July 1 (Bloomberg) -- Nigeria’s manager-level oil-worker union called a “three-day warning strike” to press for improved welfare and better severance allowances for members.
“All service companies to go on full-blown strike” starting July 4 and “a systematic stoppage of loading vessels for export at the oil terminals” will begin on July 5, Bayo Olowoshile, general secretary of the Petroleum and Natural Gas Senior Staff Association of Nigeria, or Pengassan, said today in an e-mailed statement. All onshore and offshore locations have been placed on red alert, he said.
Pengassan also want the government to expedite passage of a new petroleum industry law, check pipeline sabotage and intervene in a tax dispute between the maritime regulator and Nigeria LNG Ltd.

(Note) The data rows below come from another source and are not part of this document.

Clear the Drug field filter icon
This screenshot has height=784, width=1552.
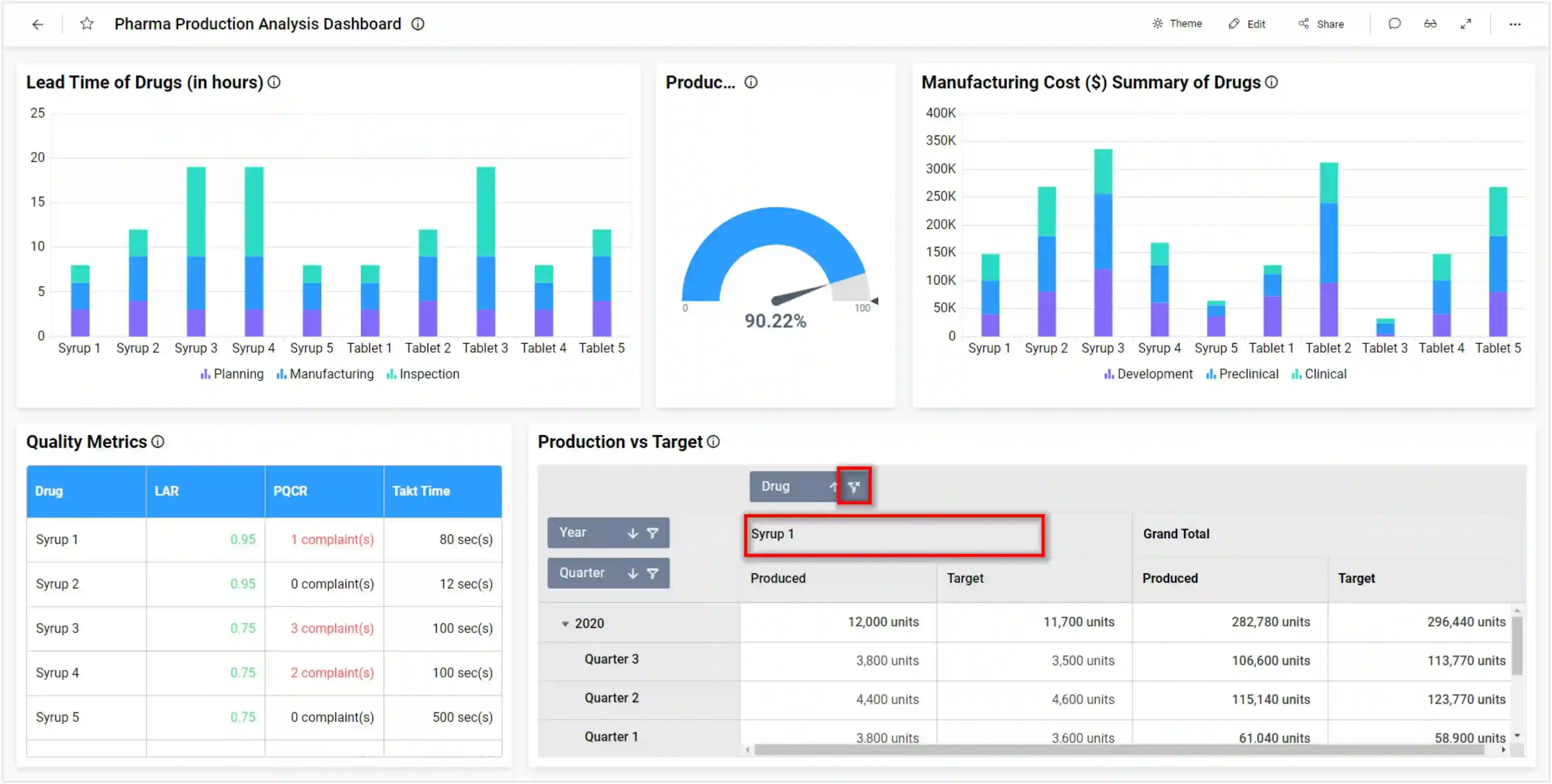click(x=854, y=486)
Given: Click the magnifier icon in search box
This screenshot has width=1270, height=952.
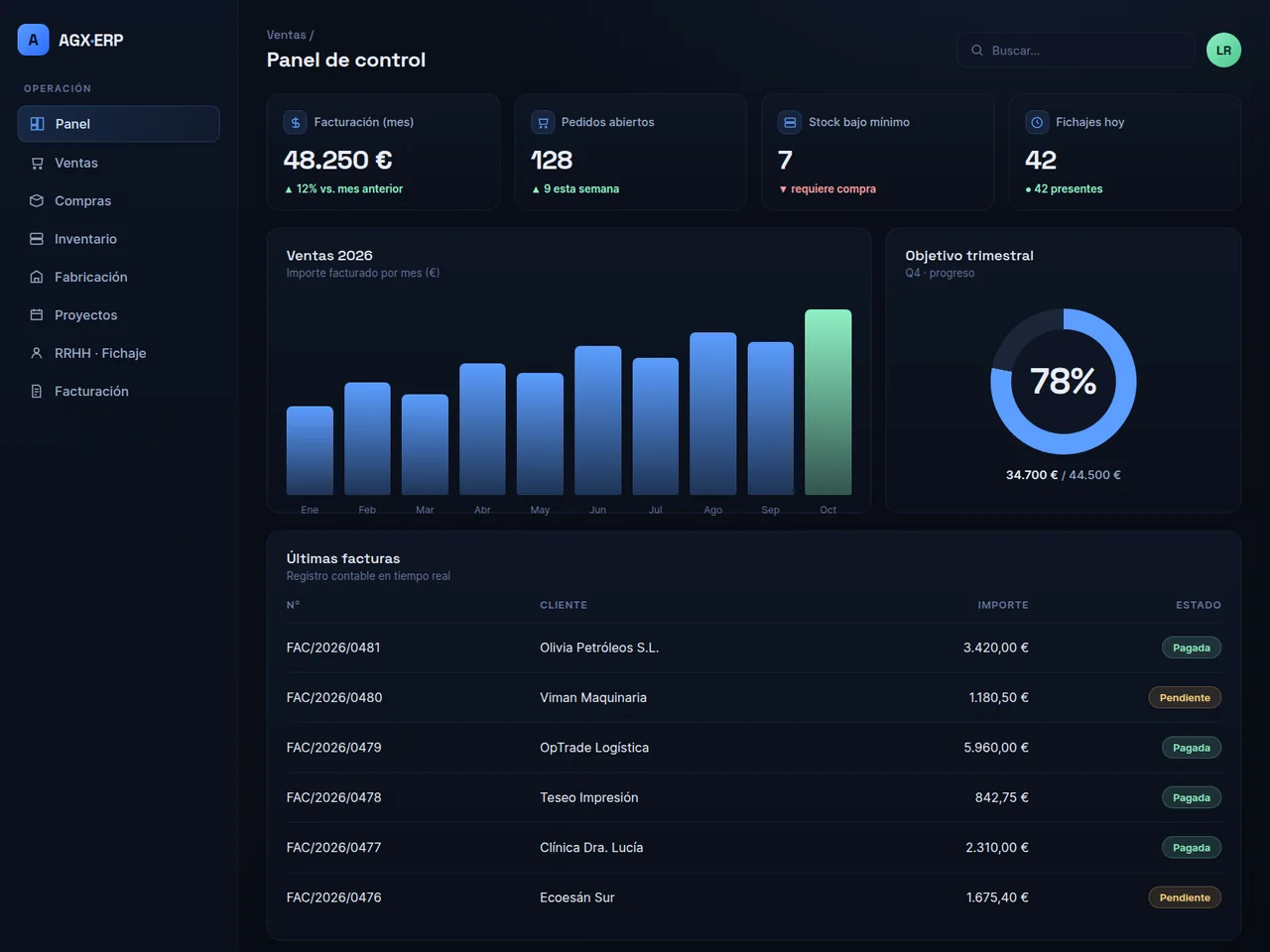Looking at the screenshot, I should (x=977, y=51).
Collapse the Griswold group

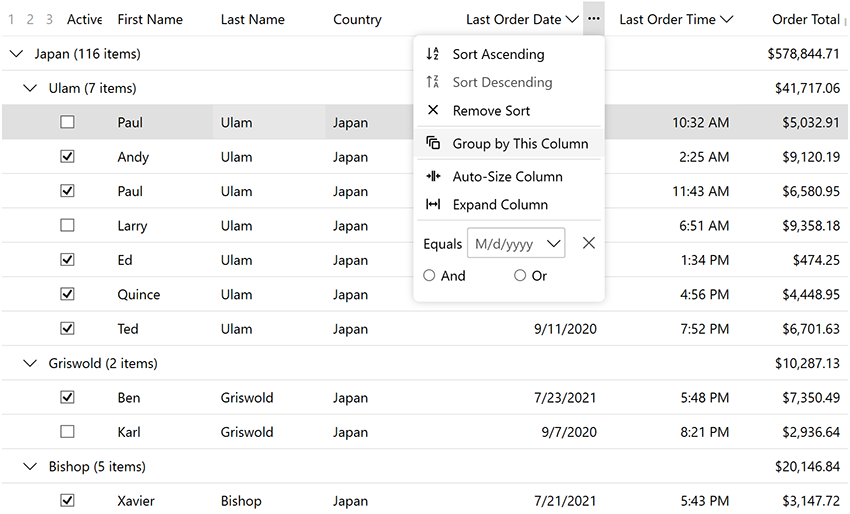point(30,364)
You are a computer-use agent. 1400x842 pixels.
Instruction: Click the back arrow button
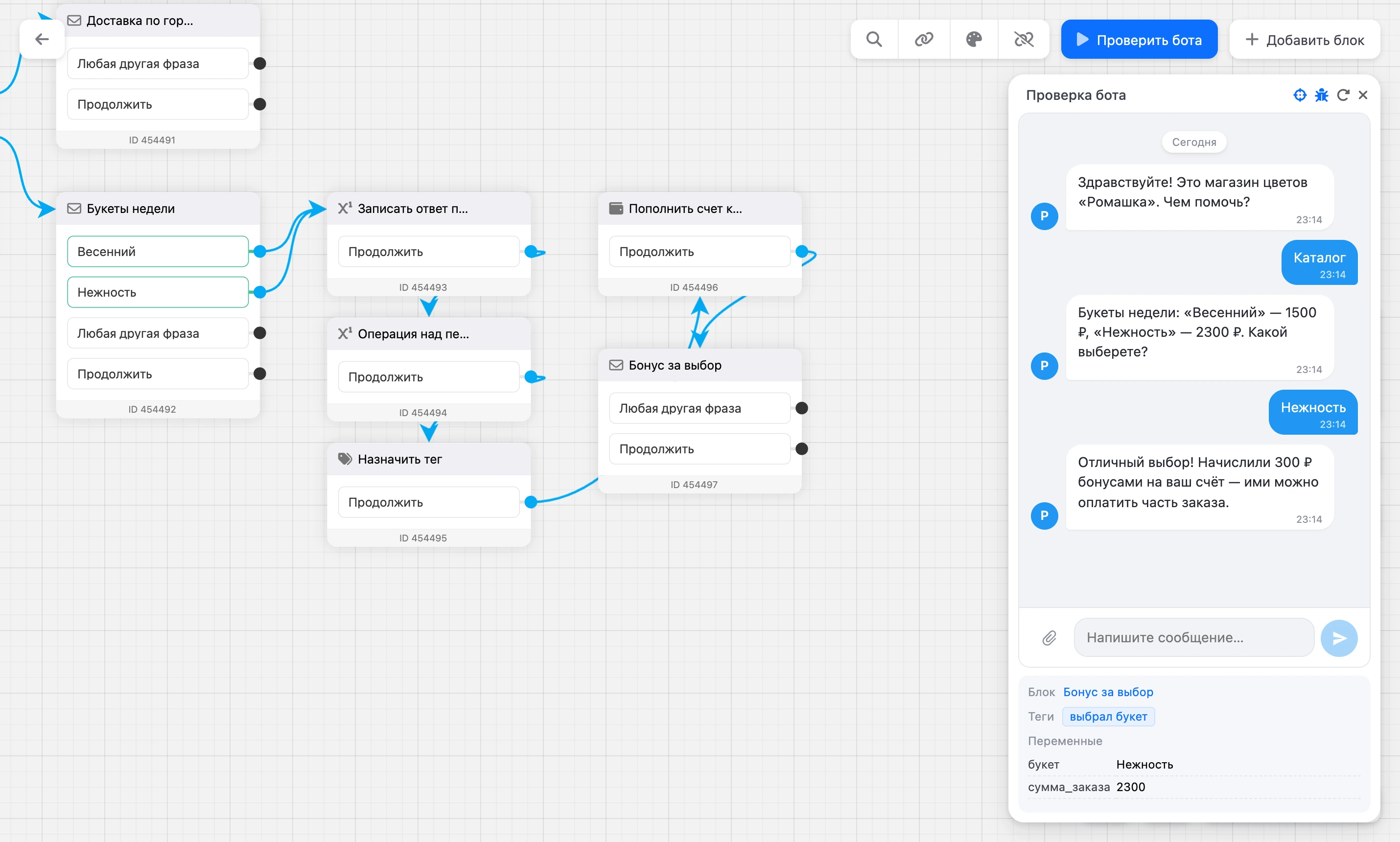click(42, 39)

Nigeria is Africa’s largest oil producer and a major supplier of U.S. imports. Royal Dutch Shell Plc, Exxon Mobil Corp., Chevron Corp., Total SA and Eni SpA run joint ventures with the state-owned Nigerian National Petroleum Corp. that pump about 90 percent of the country’s crude. In the past, Pengassan, which represents about 24,000 oil workers, has called off strikes before they started after assurances from the government.
The planned warning strike will last until the end of July 6, Olowoshile said.
The blue-collar National Union of Petroleum and Natural Gas Workers, or Nupeng, walked off their jobs today in a three-day strike to protest “unfair labor” practices by Shell, Chevron and Eni units, Isaac Aberare, general secretary of Nupeng, said by phone from Lagos, the capital.
Nigeria produced about 1.83 million barrels of crude a day last month, the least since March, according to a Bloomberg survey.